Laureati ma ancora studenti, i dottori di oggi rinviano l’incontro con il mondo del lavoro

Puntuale, arriva l’undicesimo rapporto Almalaurea a fotografare i neolaureati 2008. Il consorzio universitario, diretto da Andrea Cammelli, ha pPuntuale, arriva l’undicesimo rapporto Almalaurea a fotografare i neolaureati 2008. Il consorzio universitario, diretto da Andrea Cammelli, ha presentato all’università di Padova la sua undicesima indagine annuale dopo un attento studio di un campione di quasi 190 mila ragazzi e ragazze provenienti da 49 università. I temi affrontati vanno dall’analisi su come il contesto socio-formativo condizioni la scelta del percorso di studio alla qualità percepita nell’opinione dei laureati. Da un confronto della regolarità degli studi tra prima e dopo la riforma alla tavola rotonda sugli iter formativi tra le tante riforme in atto e le altre riforme attese e prossime venture.
L’istantanea è quella di neolaureati che escono dalle facoltà in regola con gli studi ma non sanno che farsene del titolo appena conseguito. Hanno frequentato molte più lezioni di chi li ha preceduti su quegli stessi banchi, conoscono molto meglio l’inglese ed hanno una preparazione informatica migliore ma hanno poche prospettive di trovare un lavoro. E allora molti di loro sceglie di ritornare a studiare.
Tradotto in dati possiamo dire che mentre nel 2001 riuscivano a raggiungere il pezzo di carta, senza andare fuori corso, solo il 9,5 per cento dei neolaureati oggi arrivano alla stessa meta il quadruplo dei giovani. Allo stesso tempo, se nel 2001 si laureavano con ritardo sette giovani su dieci ora questa percentuale è scesa al 45 per cento. La votazione rimane alta anche quest’anno con una media complessiva pari a 103 su 110 e una media ancora più elevata per quelli che completano il "3+2" che ottengono un voto di 108,7 su 110. Per quanto riguarda l’età anche quest’anno si conferma una media intorno ai 27 anni nonostante si cominci a fare sentire sempre di più il fenomeno dei "fuori quota", ovvero di coloro che si iscrivono all’università anche molti anni dopo avere conseguito il titolo di maturità.
Sempre Almalaurea stima tra il 2001 e il 2008 un aumento dei giovani che sostengono di avere una conoscenza almeno buona della lingua inglese pari a sette punti percentuali e addirittura del 10 per cento se il dato da analizzare è quello della conoscenza informatica.

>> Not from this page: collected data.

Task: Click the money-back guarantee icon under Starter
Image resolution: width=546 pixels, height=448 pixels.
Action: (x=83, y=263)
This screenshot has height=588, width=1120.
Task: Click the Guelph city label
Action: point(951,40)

Altro dato da tradurre in cifre è quello significativo dei forzati dello studio, categoria che incorpora non solo chi terminato il triennio di  base è intenzionato a continuare con il biennio di specializzazione ( il 77 per cento degli intervistati) ma anche chi, è qui è la vera sorpresa, terminato il quinquennio di studi manifesta l’intenzione di continuare a studiare. Il dato è corposo ( il 43 per cento degli intervistati) e riguarda soprattutto i laureati del Sud Italia, che ad un’offerta lavorativa scarsa e priva di prospettive rispondono con un maggior livello di preparazione. O forse preferiscono rimandare il fatidico momento di entrata nel mondo del lavoro.